How and why should you export reports from Jupyter Notebook to PDF
⏱ Время чтения текста – 5 минутIf you are a data analyst and you need to present a report to a client, if you are looking for a job and do not know how to draw up a test task in such a way that people will pay attention to you, if you have a lot of educational projects related to data analytics and visualization, this post will be very, very useful to you.
Looking at someone else’s code in a Jupyter Notebook can be problematic, because the result is often lost between lines of code with data preparation, importing the necessary libraries and a series of attempts to implement the idea. That is why a method such as exporting results to a PDF file in LaTeX format is a great option for final visualization. It will save time and look presentable. In scientific circles, articles and reports are very often formatted using LaTeX, since it has a number of advantages:
- Math equations and formulas look neater.
- The bibliography is automatically generated based on all references used in the document.
- The author can focus on the content (not on the appearance of the document), since the layout of the text and other data is set automatically by specifying the necessary parameters in the code.
Today we will talk in detail about how to export such beautiful reports from Jupyter Notebook to PDF using LaTeX.
Installing LaTeX
The most important point in generating a report from a Jupyter Notebook in Python is exporting it to the final file. The main library you need to install is – nbconvert – which converts your notebook into any convenient document format: pdf (as in our case), html, latex, etc. This library needs not only to be installed, but some preinstalling of several other packages as well: Pandoc, TeX, and Chromium. According to the link to the library, the whole process is described in detail for each software, so we will not dwell on it here.
Once you have completed all the preliminary steps, you need to install and import the library into your Jupyter Notebook.
! pip install nbconvert
import nbconvert
Export tables to Markdown format
Usually, tables look a bit odd in reports, as they can be difficult to read quickly, but sometimes it is still necessary to add a small table to the final document. In order for the table to look neat, you need to save it in Markdown format. This can be done manually, but if there is a lot of data in the table, it is better to come up with a more convenient method.

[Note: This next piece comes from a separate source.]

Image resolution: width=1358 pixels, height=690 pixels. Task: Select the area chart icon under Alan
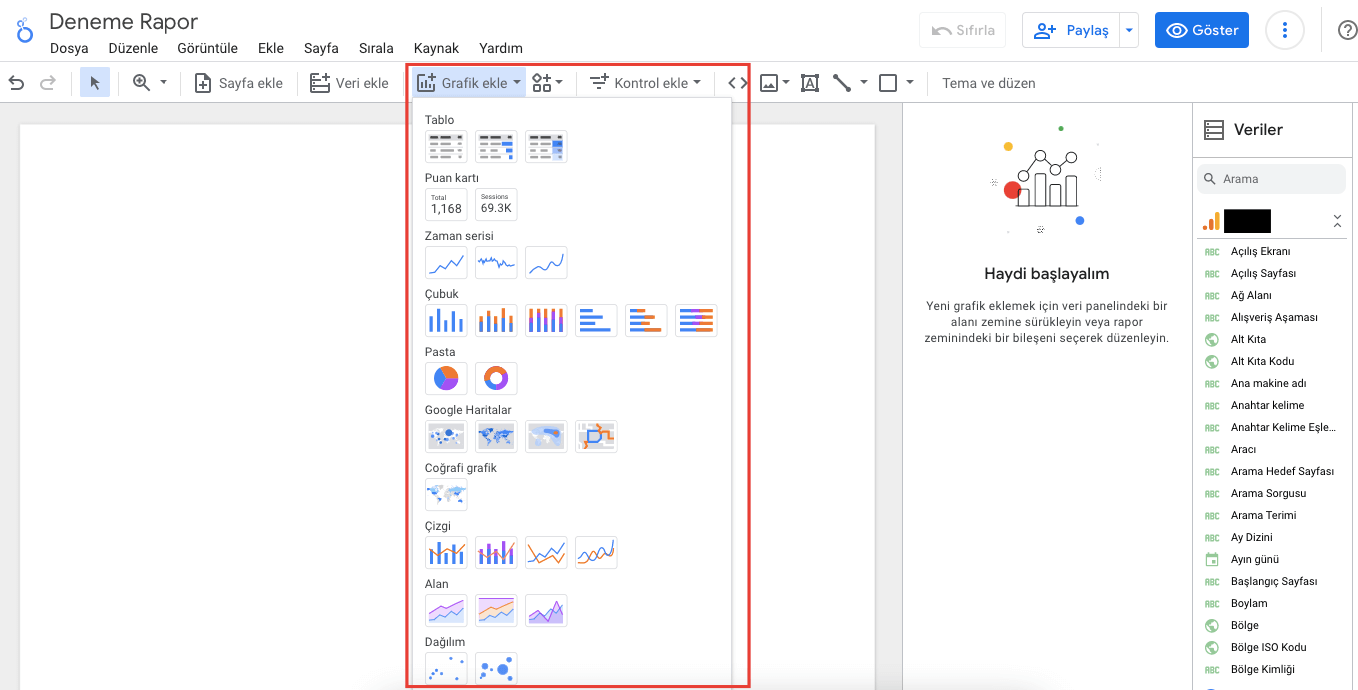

We suggest using the following simple pandas_df_to_markdown_table () function, which converts any dataframe to a markdown-table. Note: after the conversion, indices disappear, therefore, if they are important (as in our example), it is worth saving them into a variable in the first column of the dataframe.
data_g = px.data.gapminder ()
summary = round (data_g.describe (), 2)
summary.insert (0, 'metric', summary.index)
# Function to convert dataframe to Markdown Table
def pandas_df_to_markdown_table (df):
from IPython.display import Markdown, display
fmt = ['---' for i in range (len (df.columns))]
df_fmt = pd.DataFrame ([fmt], columns = df.columns)
df_formatted = pd.concat ([df_fmt, df])
display (Markdown (df_formatted.to_csv (sep = "|", index = False)))
pandas_df_to_markdown_table (summary)
Export image to report
In this example, we will build a bubble-chart, the construction method of which was described in a recent post. Previously we used the Seaborn library, which shown that the display of data with the size of circles on the graph is correct. The same graphs can be created using the Plotly library.
In order to display the plot in the final report, you also need to complete an additional step. The point is that plt.show () will not help to display the graph when exporting. Therefore, you need to save the graph in the working directory, and then, using the iPython.display library, display it using the Image () function.
from IPython.display import Image
import plotly.express as px
fig = px.scatter (data_g.query ("year == 2007"), x = "gdpPercap", y = "lifeExp",
size = "pop", color = "continent",
log_x = True, size_max = 70)
fig.write_image ('figure_1.jpg')
Image (data = 'figure_1.jpg', width = 1000)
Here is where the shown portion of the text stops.